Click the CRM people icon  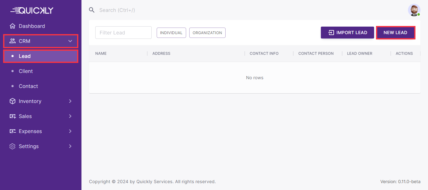13,41
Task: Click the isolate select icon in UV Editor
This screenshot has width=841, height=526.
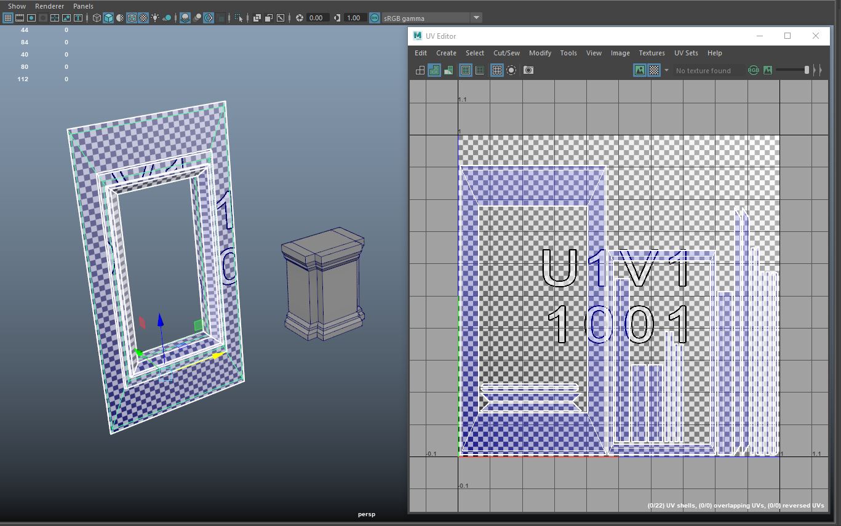Action: point(511,70)
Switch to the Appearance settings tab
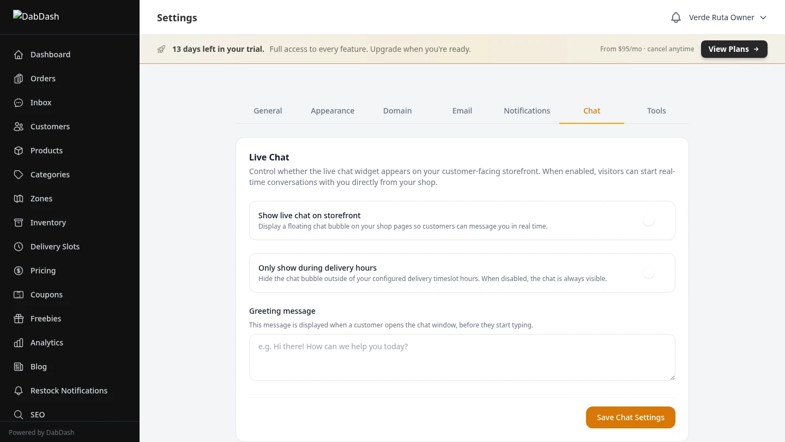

◇ ◇ ◇ ◇ ◇

INSTRUCTIONS FOR THE TASK. From the line containing "This screenshot has width=841, height=526." through the last line of the entries, copy each line exactly and only those, skipping all pictures.

YOUR RESPONSE.
This screenshot has width=841, height=526.
Action: point(511,70)
Switch to the Appearance settings tab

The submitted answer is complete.